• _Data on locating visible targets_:
_ _ _ _ _ _ _
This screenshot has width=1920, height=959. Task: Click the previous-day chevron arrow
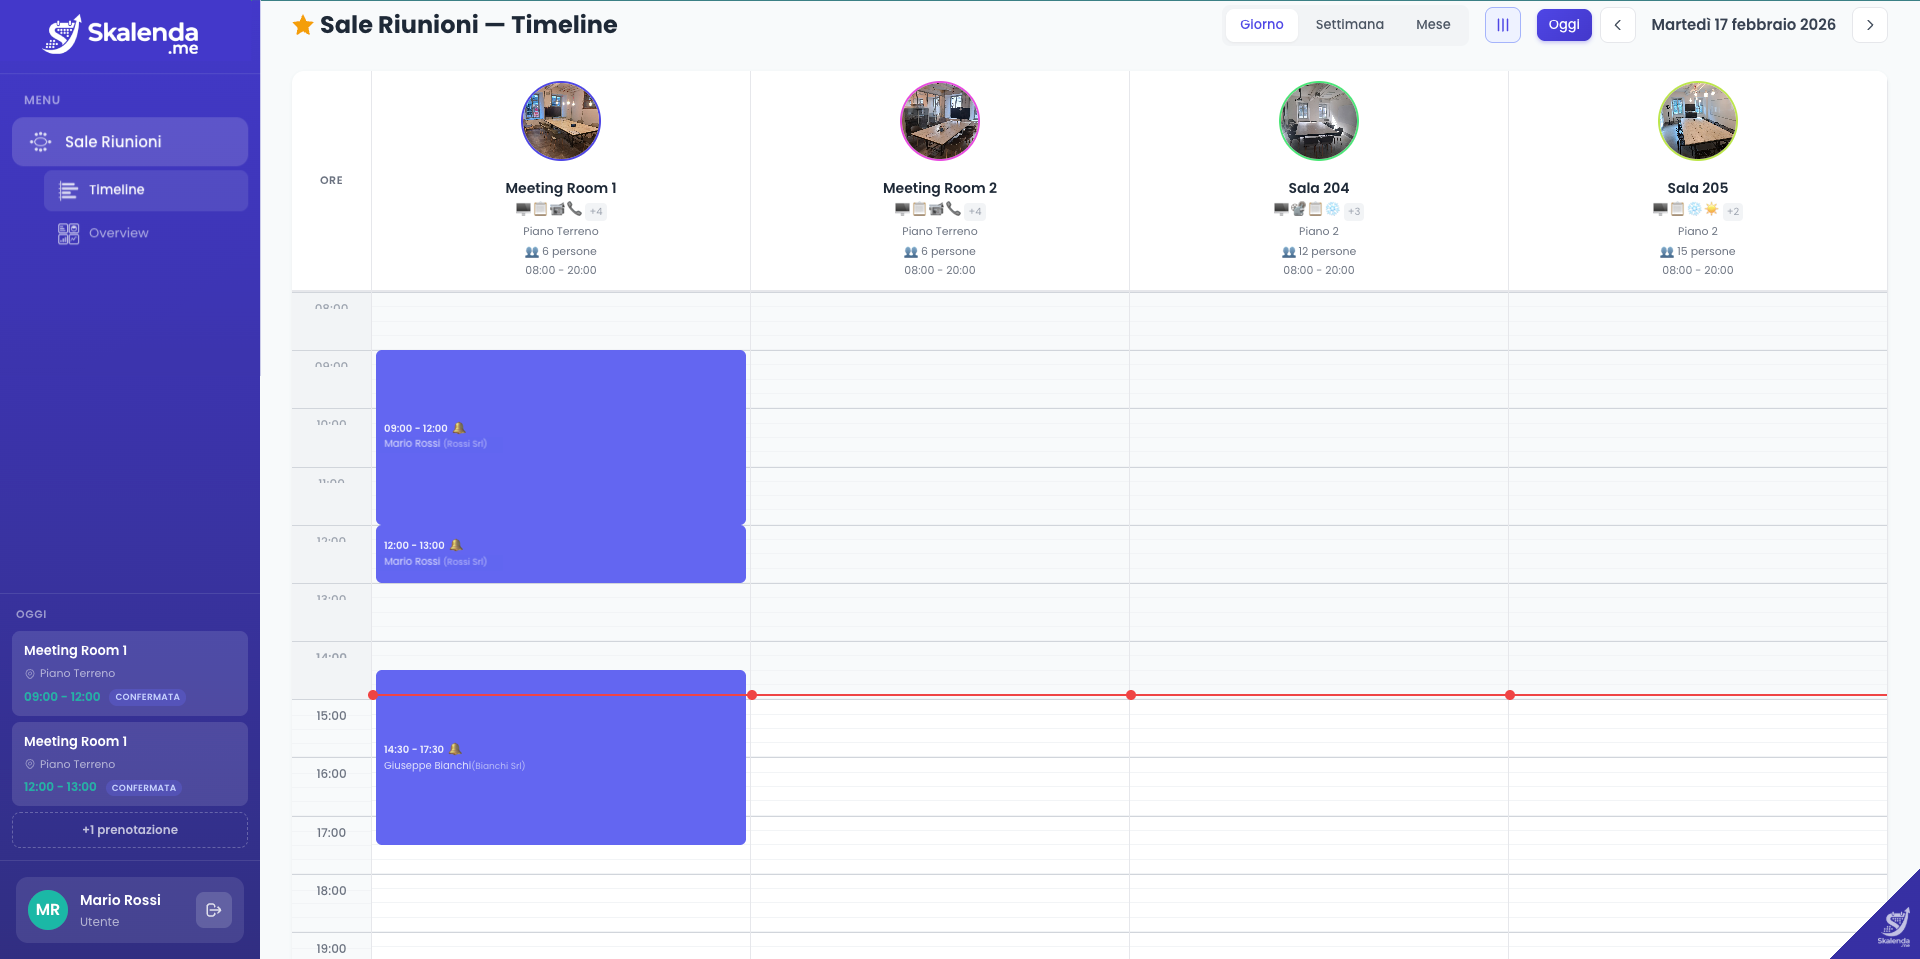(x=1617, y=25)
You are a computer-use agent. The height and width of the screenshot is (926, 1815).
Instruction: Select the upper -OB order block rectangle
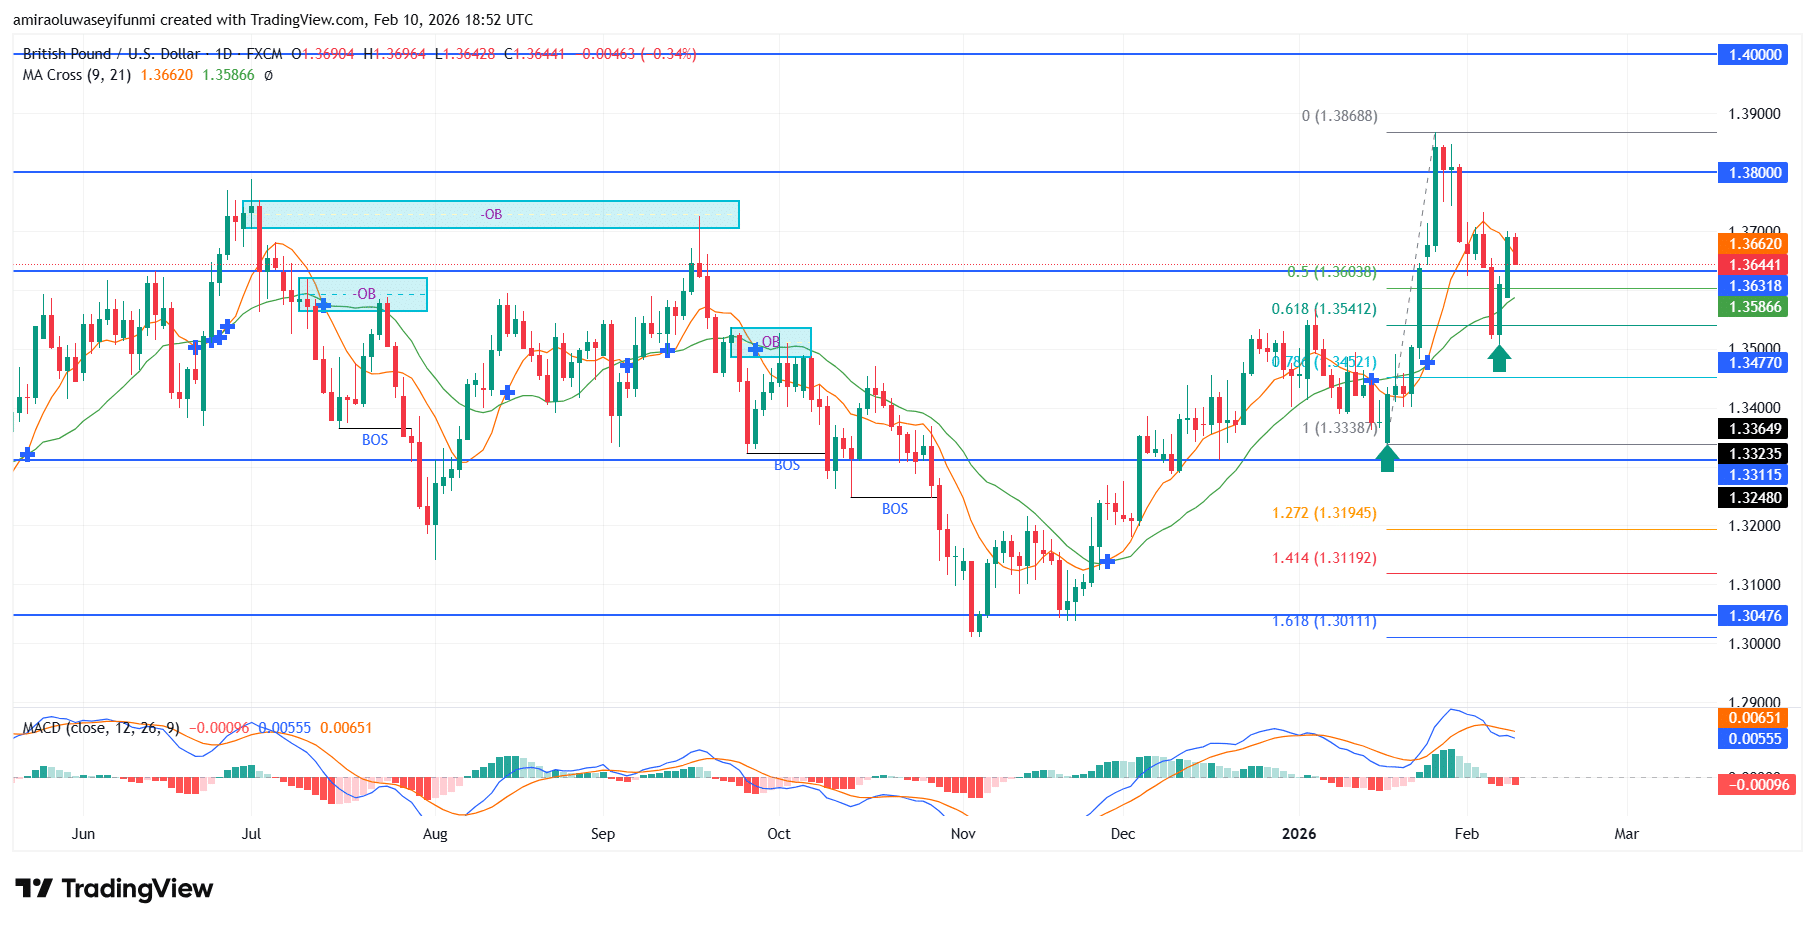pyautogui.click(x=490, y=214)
_ _ _ _ _ _ _
Rewrite every row above, changing "screenshot" to "screen capture" and keeping everything else the same. Omit the pictures from your answer.

This screen capture has width=1920, height=959. Task: Click the previous-day chevron arrow
(x=1617, y=25)
You are a computer-use agent. The height and width of the screen capture is (926, 1815).
Instruction: Select the upper -OB order block rectangle
pyautogui.click(x=490, y=214)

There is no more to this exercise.